**Exercise directions**:
Print the lines in the listing below starting at the line with "The image size is (700, 1556)." and ending at the line with "the ВБ column", both included. Reproduce them exactly and omit every picture.

**Provided records**:

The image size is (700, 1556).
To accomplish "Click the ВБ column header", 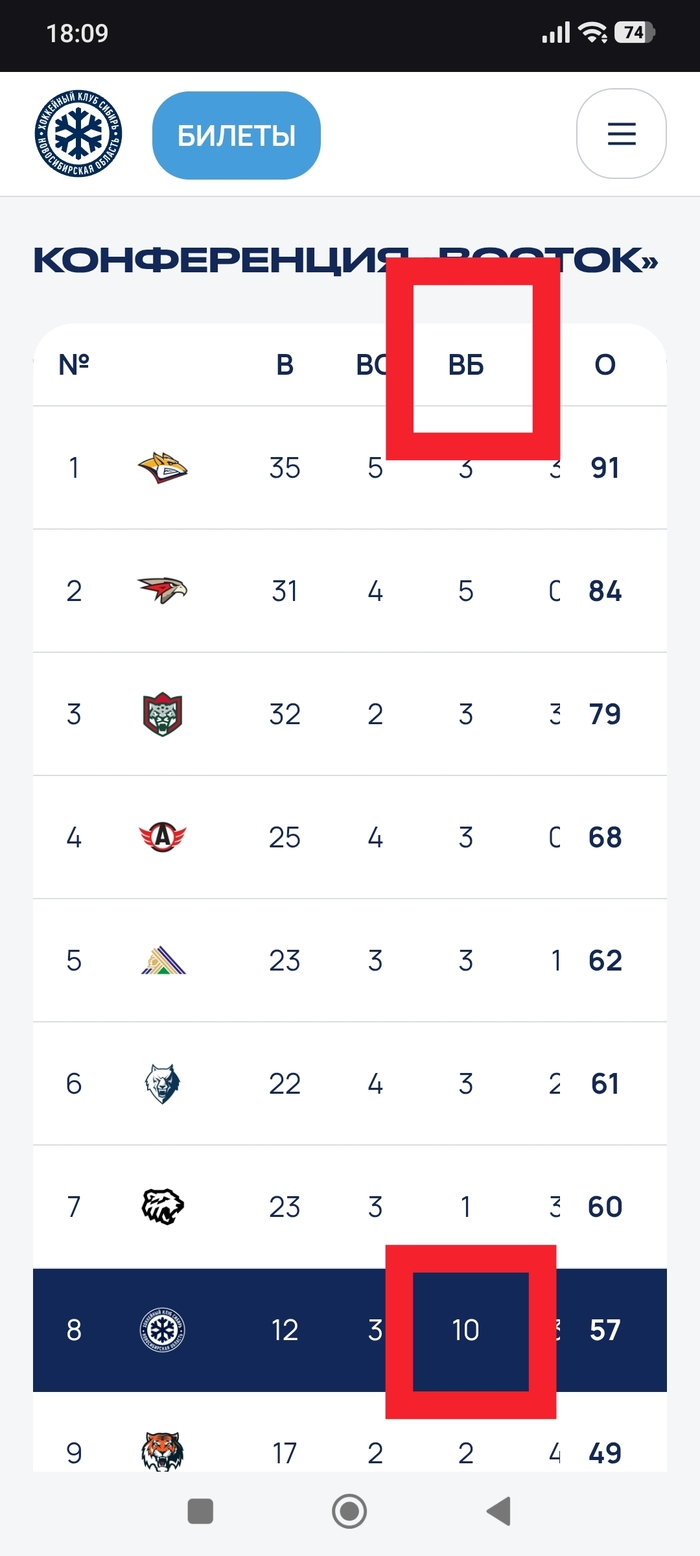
==
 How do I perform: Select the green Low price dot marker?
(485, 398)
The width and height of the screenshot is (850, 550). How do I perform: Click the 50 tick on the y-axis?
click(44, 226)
---
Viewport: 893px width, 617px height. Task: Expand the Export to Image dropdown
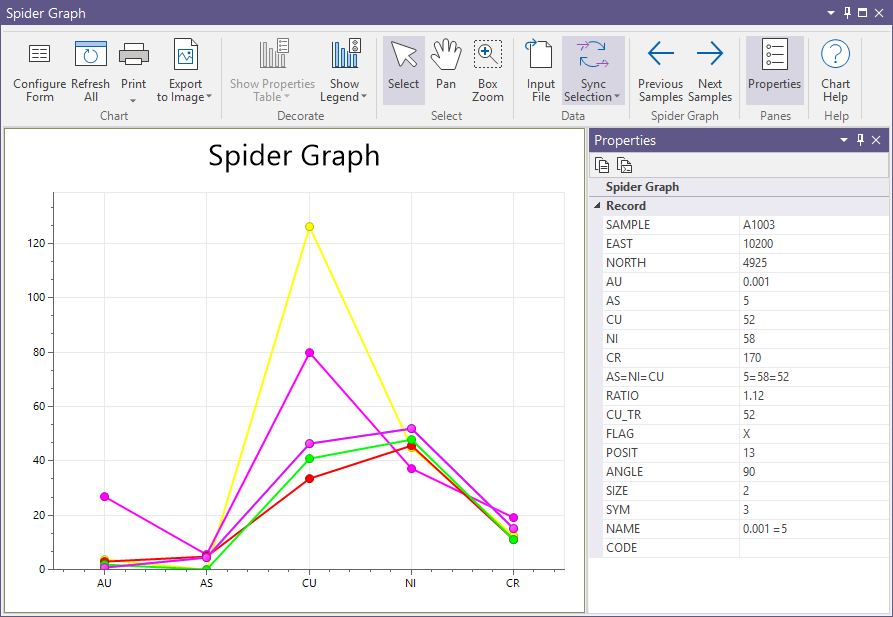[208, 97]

**Response to this task**:
The image size is (700, 1556).
To accomplish "Click the ВБ column header", 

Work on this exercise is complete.